• Cinq « théories du complot » qui ont été validées en 2021

    Article de David Heller traduit par Ey@el

    Available in English

    2021 a été témoin d'événements dramatiques dans les tentatives des gouvernements de « combattre le COVID ». Ce qui était alors perçu comme des théories paranoïaques, de la science-fiction ou des concepts hollywoodiens a désormais intégré le quotidien de l'année écoulée. En 2020, nous avons fait l'expérience des confinements, des dépistages de masse et des masques, lesquels se sont poursuivis en 2021. Mais cette année a vu l'émergence de nouvelles mesures anti-COVID ainsi que de nouvelles révélations justifiant ce que certains qualifiaient de théories du complot, jusqu'ici marginalisées sur la toile.

    Les passeports vaccinaux

    Les passes vaccinaux ou passeports immunitaires furent d'abord considérés comme des théories du complot paranoïaques qui ne seraient jamais mises en œuvre au niveau national dans les sociétés libres. Mais comme on l'a appris en 2021, de nombreux politiciens et décideurs politiques ont d'abord écarté cette idée pour ensuite changer de cap et imposer ce mécanisme invasif et contrôlant sous prétexte de vouloir libérer la société des confinements qu'ils avaient préalablement imposés. En dépit du manque d'éthique et de fondement épidémiologique d'un tel concept, en 2021, les passes vaccinaux se sont propagés dans le monde entier. Le Premier Ministre britannique Boris Johnson s'est opposé aux passes COVID sur le territoire national en début d'année pour les mettre en place en fin d'année. Le Premier Ministre canadien Justin Trudeau s'est également opposé aux passeports vaccinaux en début d'année, les qualifiant de « sources de division » pour les adopter ensuite.
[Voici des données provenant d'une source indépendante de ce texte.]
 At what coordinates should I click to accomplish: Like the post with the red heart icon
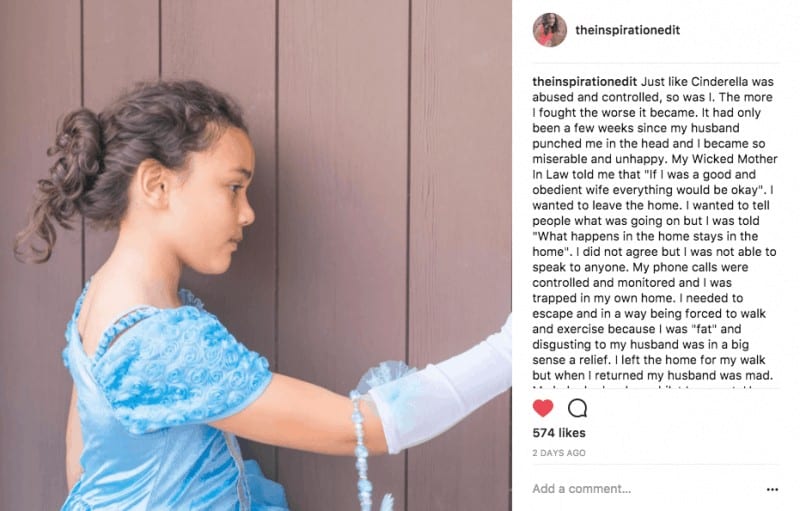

Un scénario semblable s'est joué dans l'ensemble des pays développés, ce qui fut écarté comme une théorie du complot est désormais une politique gouvernementale.

    Les « camps COVID »

    Une autre rumeur circulait en 2020 selon laquelle les gouvernements prévoyaient de construire des camps de quarantaine. On craignait que le gouvernement détienne les gens (même ceux en bonne santé) dans des camps d'internement — ce que les médias et les politiques assimilèrent à de la désinformation supplémentaire. Fin 2020, la question des camps fut soulevée par le député Randy Hillier à l'assemblée législative de l'Ontario, au Canada. Il s'est fait huer, hurler dessus en lui intimant de se rasseoir et s'est vu désactiver son micro. En Australie, des camps ont été évoqués mais uniquement pour les voyageurs et quiconque disant qu'ils pourraient servir pour d'autres personnes se voyait taxer de complotiste et de propagateur de fausses informations. Avec le temps, ces camps ont été construits et ouverts au Canada comme en Australie. Au Canada, ces installations n'ont pas servi que pour les voyageurs ou pour ceux qui cherchaient à « s'isoler volontairement » mais surtout pour tous les autres Canadiens détenus pour refus de se conformer aux lois anti-COVID.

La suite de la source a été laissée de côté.